史上初の総力戦となった悲惨な大戦を経て、欧米を中心に平和を求める切実な声が強まった。誕生したのが初の国際機構である国際連盟。さらには、紛争の解決を平和的手段によるとした不戦条約もこの時代に成立した。
「力による支配」から「法による支配」を目指し、国際秩序の維持に関する各国の基本的な考え方が大きく転換した。国家間の紛争解決は戦争に訴えるのではなく、国際会議や裁判によって国際協調を追及し、世界平和を実現しようとする試みだ。
歴史のかなたにかすんでいるが、この時期のある日本人の貢献を忘れてはならないだろう。国際連盟の常設司法裁判所の所長を務めた安達峰一郎だ。山形県出身の安達は外交官を経て、国際連盟の理事会や総会で活躍、アジア人で初の裁判所長となった。
欧州の少数民族や国境画定の調停などに傾注し、その公平な態度と熱意は各国から絶大な信頼を得たという。所長就任から間もなく、満州事変や日本の連盟脱退通告などで心労がたたり、オランダで没した。国際平和のために奔走した生涯だったという。
その安達が賛意を惜しまなかったのが不戦条約だ。国際協力の一つの頂点とされる同条約は、締約国による紛争解決のための戦争を非とし、国策としての戦争の放棄を定めた。その精神は現在の日本国憲法に引き継がれている。
条約に対する評価は現在でも「世界的な政治協定として画期的だった」というのが一般的であり、原締約国に続く追加加入を含めて80カ国近い賛同を得た。罰則がなく戦争防止の手段としては不完全だったが、条約の趣旨は後世に大きな影響を与えている。

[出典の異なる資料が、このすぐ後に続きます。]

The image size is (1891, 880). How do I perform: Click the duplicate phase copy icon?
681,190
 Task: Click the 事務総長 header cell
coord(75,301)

現在の世界を見れば、米国が「アメリカファースト」を叫び、中国は「核心利益」を主張して領土的野心を隠さない。欧州は移民への反発から国益重視にかじを切った。ロシアは力による現状変更の態度をあらわにしている。
各国に国益があるように国際社会には公益とも言える全体としての利益がある。そして、どの国にとっても平和と安全、それによる繁栄以上の国益は存在しない。人権の擁護や法の支配など普遍的な価値が定着している日本は、歴史を踏まえ、進んでそのことを語らなければならない。